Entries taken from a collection
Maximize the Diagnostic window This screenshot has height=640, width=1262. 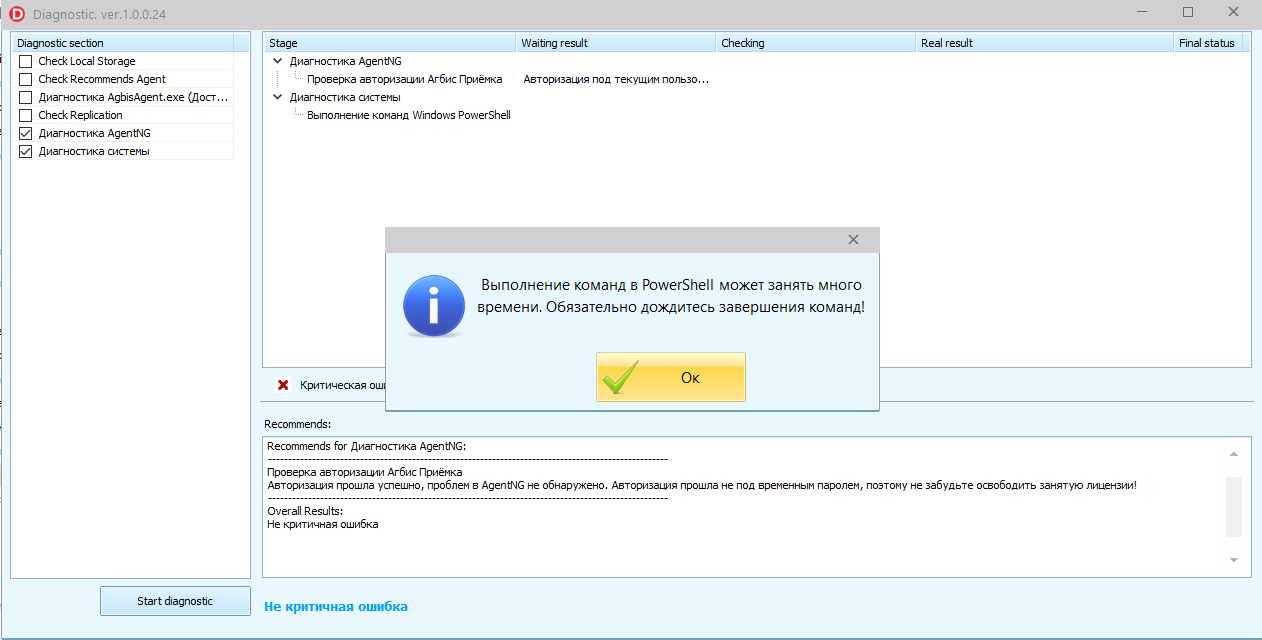click(1188, 12)
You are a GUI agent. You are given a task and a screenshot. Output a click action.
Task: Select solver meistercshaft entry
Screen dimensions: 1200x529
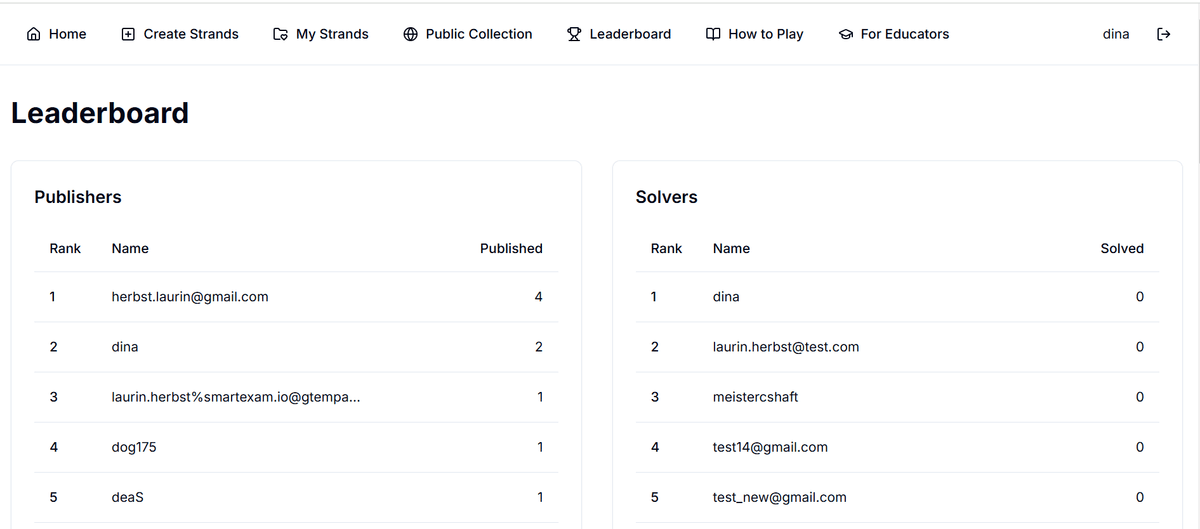755,397
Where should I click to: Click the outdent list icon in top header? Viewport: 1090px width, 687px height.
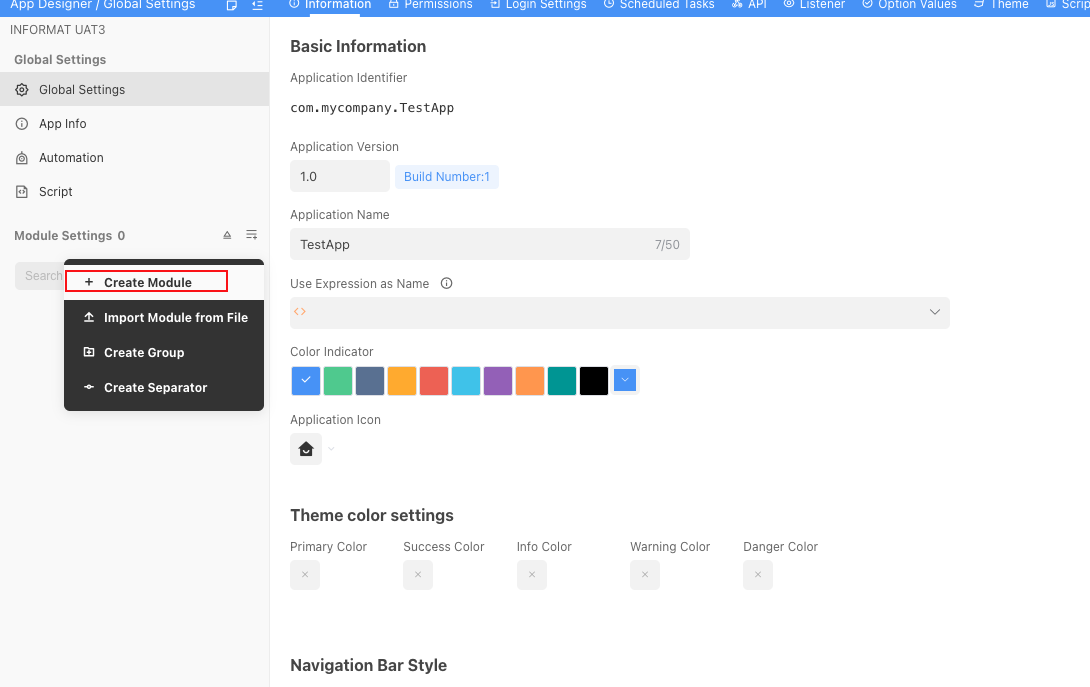tap(258, 5)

Exercise prompt: A word-for-word copy of the lines from the one containing "You are a GUI" through the last line of the records is what is wanted, without pictures and without any other line.

Expected output:
You are a GUI agent. You are given a task and a screenshot. Output a click action.
Task: Select solver meistercshaft entry
Screen dimensions: 1200x529
755,397
Where should I click to: Click the outdent list icon in top header? Viewport: 1090px width, 687px height.
tap(258, 5)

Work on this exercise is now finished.